今まで口から出たことがない過去を、少しずつ引き出している。本人は気付いてないみたいだが、確実に以前と違った。
「ち、ちなみに中学は何部に入ってた?」
『陸上! 先輩が厳しくて、一年のときはかなりシバかれたよ。だから高校に入ったら絶対帰宅部になってやろうと思ってた。魁は?』
「俺も。あんま青春謳歌するタイプじゃないから。……ところでお前が通ってた中学校って、なんて名前?」
『えーと。名津原中学』
────きた。
今まで何回訊いても返ってこなかった答えが。当たり前のように、するすると紡がれていく。
この調子でもっと聞き出そう。
「ありがと。そのときに住んでた住所は?」
『住所は……』
これがわかれば核心に近付く。鏡に手をついて答えを待っていたとき、背後で足音が聞こえた。
『魁。誰か来た』
「っ!」
鏡から離れ、慌てて振り返る。目を眇めると、生徒にしては大きな影が映った。
「凪原君。どうかした?」
「あ。先生」
そこにいたのは佐々波先生だった。生徒に不審がられるよりはマシか、と胸を撫で下ろす。
「いえ、ちょっとスマホ見てて」
「こら。危ないんだから階段前でスマホを見ちゃ駄目だぞ」
軽く注意され、すみませんと頭を下げる。
佐々波先生は笑って、俺の肩を叩いた。
「文化祭の準備で残ってたんだよな? お疲れ様。何か困ってることとかない?」
「全然。皆優しいし、毎日楽しいです」
「そうか! ……でも、それは凪原君が優しいからだな。ひとってのは鏡だから。自分次第で、相手も変わる」
彼は瞼を伏せ、感慨深そうなため息をついた。
「文化祭は先生も最大限協力するから。なにかあれば遠慮なく言ってきなさい」
「ありがとうございます」
彼はグッドサインを出し、廊下の方へ歩いていった。さりげなくフォローもしてもらい、改めて安堵する。

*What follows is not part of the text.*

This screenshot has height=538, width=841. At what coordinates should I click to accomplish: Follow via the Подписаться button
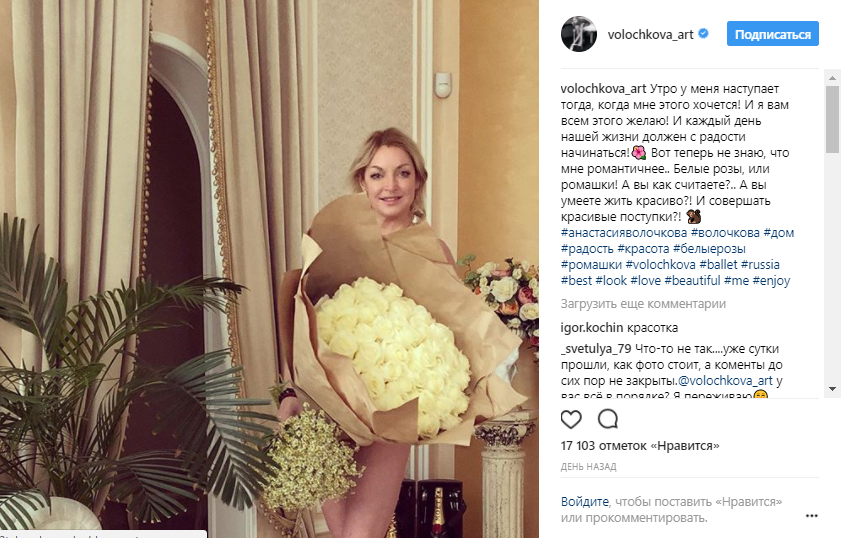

ひとは自分を映す鏡。そうは言っても、俺はひとに恵まれているだけだ。
その証拠に、ここへ来てから他者の悪意を感じ取ったことがない。
「……っと」
先生の姿が見えなくなったことを確認し、慌てて振り返る。
「理。悪い、もう出てきて大丈夫だぞ」
また片耳にイヤホンをつけて声を掛ける。ところが理はすぐに出てこなかった。
「理?」
どうしたのかと鏡を覗く。彼はやはり傍にいた。しかし俯いて、どこか暗い。
「理。どうした?」
霊に具合が悪いのか訊くのも妙だから、静かに問い掛ける。元気がないのは確かなので、心配になって顔を近付けた。
『……何でもない』
理は首を横に振った。ひとまずその言葉を信じ、大事な話に戻る。
「良かった。……さっきの話の続きだけど、住所は思い出せた?」
『住所?』
「中学校の話をしてただろ。陸上部に入ってて、先輩にシバかれたとか」
しかし、理は困ったように呟いた。